Anders ausgedrückt: „Gott, was hast du davon, wenn ich jetzt sterbe? Kann dir ein Toter noch danken, kann er deine Treue noch rühmen?“ So ähnlich habe ich auch gebetet, als meine Krebserkrankung entdeckt wurde: „Herr, ich würde gerne noch weiterleben und dein Wort verkündigen. Ich werde lange bei dir sein, wenn ich zu dir in den Himmel komme, aber ich würde gern noch ein bisschen länger auf der Erde bleiben.“ Ich hoffe, dass Sie jetzt nicht enttäuscht sind von mir, weil ich nicht wie Paulus betete: „Ich habe Lust, aus der Welt zu scheiden und bei Christus zu sein“ (Phil 1,23). In der damaligen Situation fühlte ich eher so wie David: „Mein Herr, was hast du davon, wenn ich jetzt sterbe?“ Auch Sie, liebe Hörer, werden gewiss einen Psalm finden, der genau auf Sie und auf Ihre Situation zugeschnitten ist. Und den Sie nachbeten und zu „Ihrem“ Psalm machen können. – Hören Sie zum Schluss noch die letzten Verse aus Psalm 30, also die Verse 11 bis 13:

„HERR, höre und sei mir gnädig! HERR, sei mein Helfer! Du hast mir meine Klage verwandelt in einen Reigen, du hast mir den Sack der Trauer ausgezogen und mich mit Freude gegürtet, dass ich dir lobsinge und nicht stille werde. HERR, mein Gott, ich will dir danken in Ewigkeit“ (Ps 30,11-13).

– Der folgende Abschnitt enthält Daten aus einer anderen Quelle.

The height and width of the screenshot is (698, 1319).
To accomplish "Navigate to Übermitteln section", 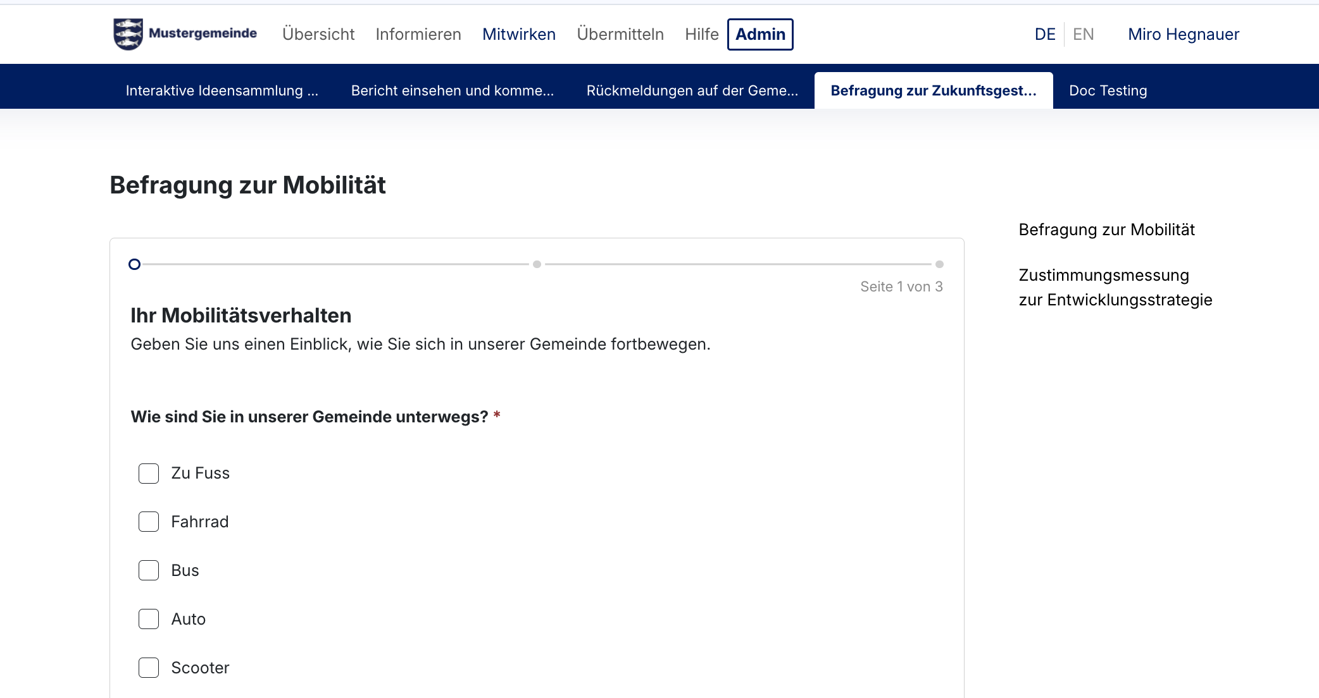I will pos(620,34).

Im Grunde gibt es nichts, was ich dem noch hinzufügen könnte. Davids Leben hat sich verändert: Er konnte die Krankheit hinter sich lassen und wurde gesund. Sein Klagen wurde in Freude verwandelt.

Und David brach sein bedrücktes Schweigen, um Gott zu loben und zu preisen.